Mon May 18, 2009 11:26am EDT

Stocks

   

By Sakthi Prasad

BANGALORE, May 18 (Reuters) - Nordic American Tanker Shipping Ltd's (NAT.N) risky spot market strategy has paid dividends to its shareholders so far, helped by the prevalence of high spot freight rates.

But lately, with a fall in Suezmax time-charter equivalent rates .BASZMX, the big question is, will the company's chartering strategy of operating in the spot market succeed in a period of weak freight rate environment?

A shipping company can either rent out its fleet on a day-to-day basis, known as a spot-charter, or sign long-term contracts called time-charters, which is relatively a safer bet. Spot charters boast of lucrative rates in boom time, but may lead to an uneven revenue stream.

Of the 13 analysts covering the stock, no one has a "buy" rating according to Reuters data. Six analysts have "hold" ratings, while seven analysts have "sell" rating.

SELL ON SPOT EXPOSURE

"This (spot market) has been their strategy all along and I don't think they are going to change it," analyst Natasha Boyden of Cantor Fitzgerald said by phone.

"Coming to the second and third quarters, yes their earnings are going to come down -- rates are coming down pretty dramatically," she said.

Boyden added that the company's significant exposure to spot market can be a headwind.

"Obviously they are going to be exposed to the vagaries of the spot market. They are going to be exposed dramatically to the volatility of the spot market," Boyden said.

She also said as the freight rates go down, the company's dividend will also come down dramatically and added it is tough to forecast spot rates.

"The current spot rate is showing around $20,000 and our forecast for the full year is around $29,000," she said.

"But given the current environment and the downward pressure on spot rates there is a good chance that they could come down off those rates," Boyden said.

The analyst said without the protection of time charter coverage in a very volatile market, the company faces lot of downward pressure to its dividend and earnings.

"Given the fact that they are so exposed to spot rates right now and the rates are going to come down -- we expect the dividend to be significantly lower, and we think the company is significantly overvalued," she said.

HOLD ON VALUATION

"Their strategy has led to good stock performance -- you really cannot argue against that," Oppenheimer & Co analyst Scott Burk said by phone.

"However, certainly spot oriented strategy in a time of decreasing day rates is going to mean lower earnings and dividend potential -- and that is clearly the risk people face," Burk said.

Burk estimates the company's quarterly dividend to go down to 52 cents, implying an annualized dividend rate of $2 dividend for the year.

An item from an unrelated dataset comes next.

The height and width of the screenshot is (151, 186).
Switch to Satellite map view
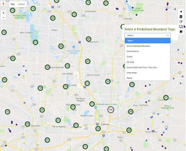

"So that would imply the stock would have pretty significant amount of downside, if that is the kind of dividend they would give for the next few quarters," Burk said.

"Why don't we have a "buy" rating? Because the valuation is very expensive, relative to the rest of the group. High valuation and high spot exposure is a potential negatitve for the stock," Burk said.

"Why don't we have a "sell" rating? There are two reasons. One, the stock has consistently outperformed the peers and if it continues it may do well -- even if its got a high valuation," he said.

"Secondly, oil prices have been moving up and that has been typically supportive for tanker stocks. So, if oil prices are moving up, you don't want to short the tankers," Burk said. (Reporting by Sakthi Prasad in Bangalore, Editing by Dinesh Nair) ((sakthi.prasad@thomsonreuters.com; within U.S. +1 646 223 8780; outside U.S. +91 80 4135 5800; Reuters Messaging: sakthi.prasad.reuters.com@reuters.net))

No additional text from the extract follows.